Published online Oct 16, 2021. doi: 10.12998/wjcc.v9.i29.8729
Peer-review started: June 6, 2021
First decision: June 25, 2021
Revised: July 7, 2021
Accepted: July 22, 2021
Article in press: July 22, 2021
Published online: October 16, 2021
Processing time: 130 Days and 21.9 Hours
Hypotension, which most often occurs on the induction of anesthesia, is known to lead to the development of adverse events and poor outcomes in patients following surgery. However, risk scores based on conventional logistic regression analysis have a low ability to discriminate characteristics that influence the development of post-induction hypotension (PIH) events.
Recently, a model based on machine learning techniques was reported to effectively predict or actively monitor events of interest by using variables in medical records datasets.
We attempted to construct a random forest (RF) model for the prediction of PIH events by using electronic information in a patient records dataset.
Data were acquired from the electronic dataset of the Second Affiliated Hospital of Hainan Medical University.

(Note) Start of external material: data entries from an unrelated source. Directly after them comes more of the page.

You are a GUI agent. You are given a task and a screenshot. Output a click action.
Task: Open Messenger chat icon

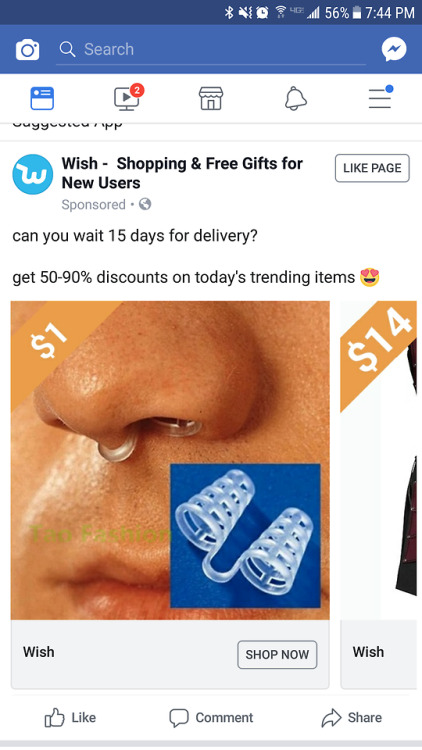click(394, 49)
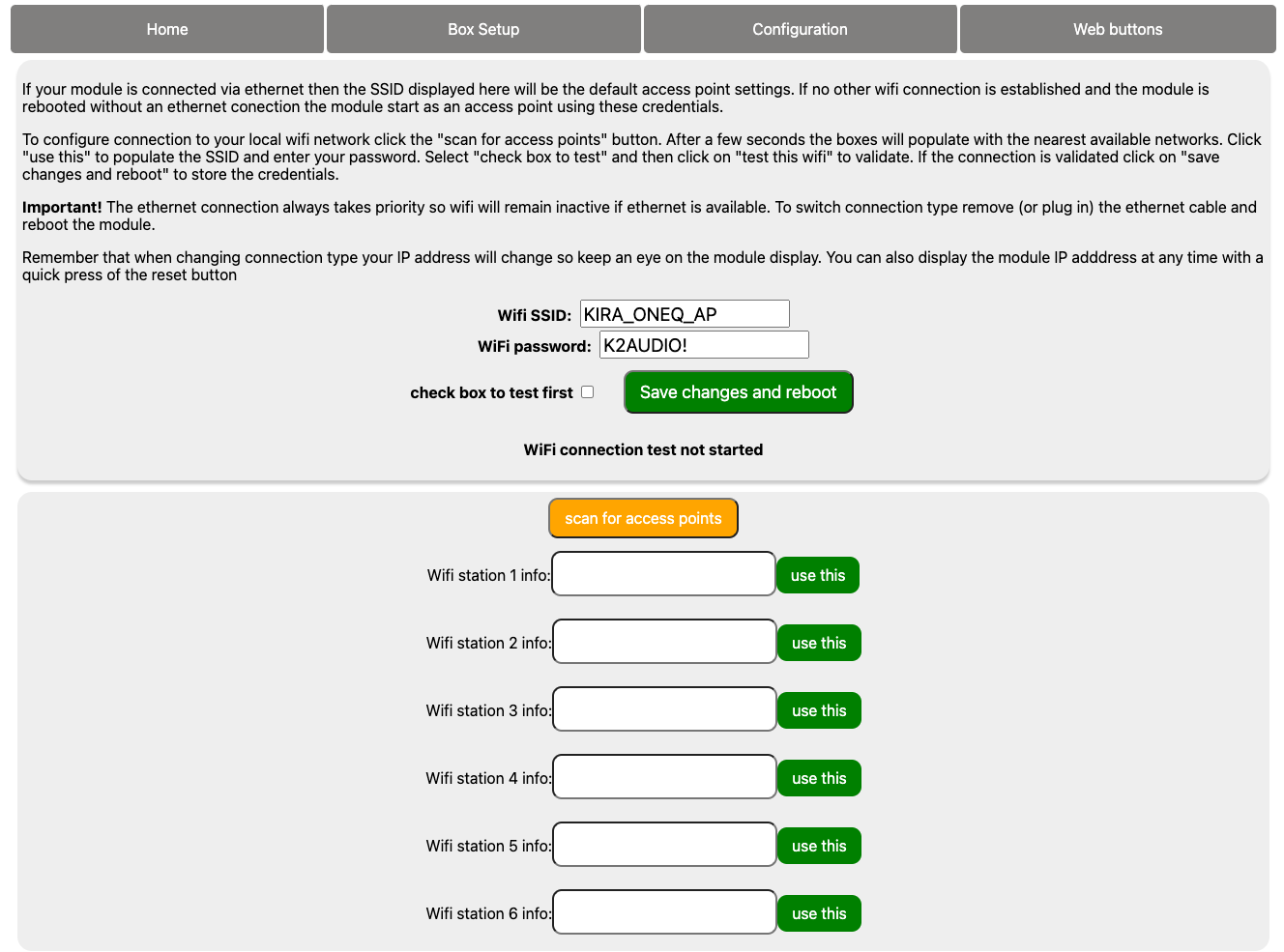Enable the check box to test first
The height and width of the screenshot is (952, 1284).
point(587,392)
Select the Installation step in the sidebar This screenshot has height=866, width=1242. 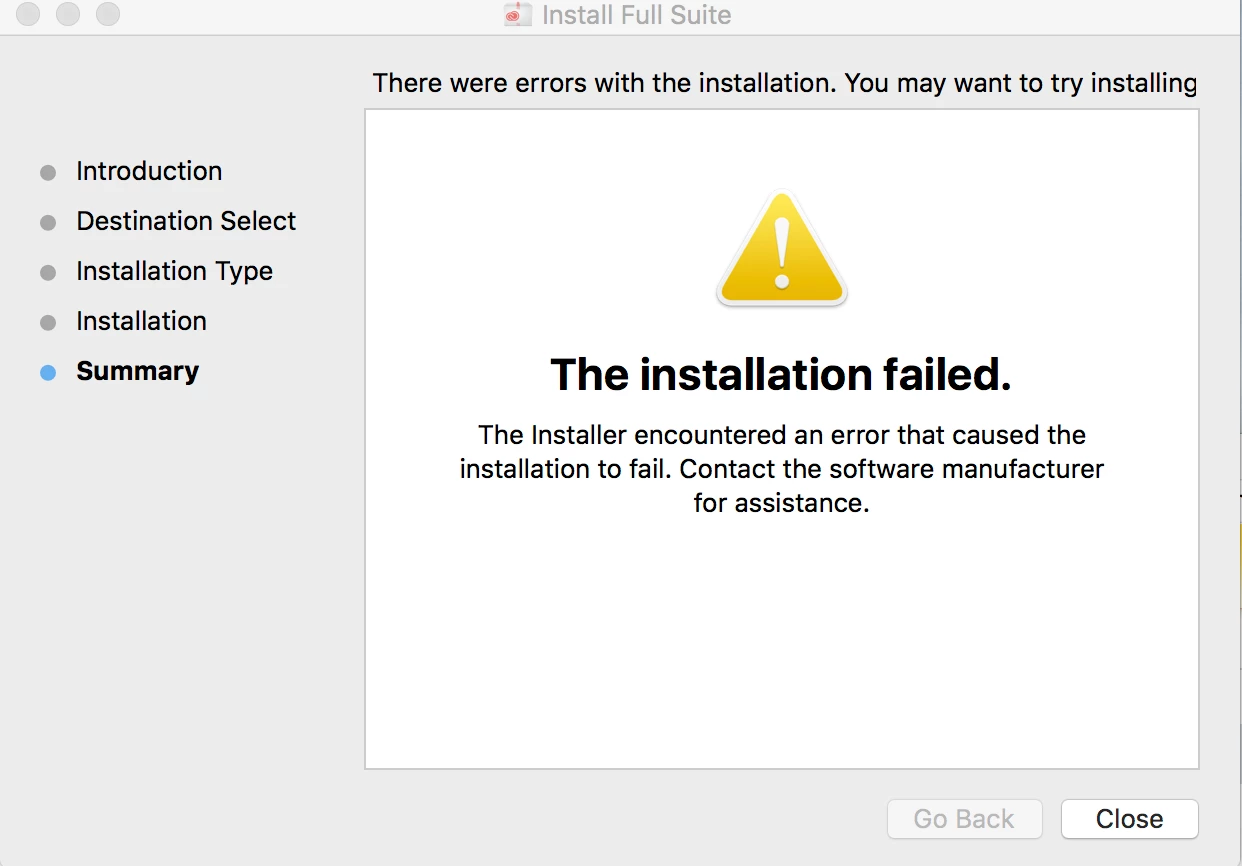tap(141, 321)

A RF model based on an up-to-date machine learning algorithm was used to predict post-anesthesia hypotension in patients during cardiac surgery.
Of the 3030 patients analyzed, 1578 (52.1%) experienced hypotensive events after anesthesia. The RF model had a high predictive performance, with an AUC of 0.843 (0.808-0.877). The most important variable attributing to the accuracy of hypotension prediction after anesthesia in the RF model was the mean blood pressure, followed by age and body mass index.
RF technology can accurately predict PIH in patients following cardiac surgery.
In the era of individualized medicine, precise machine learning modeling based on accessible patient information may offer anesthesiologists an opportunity for early intervention in PIH events.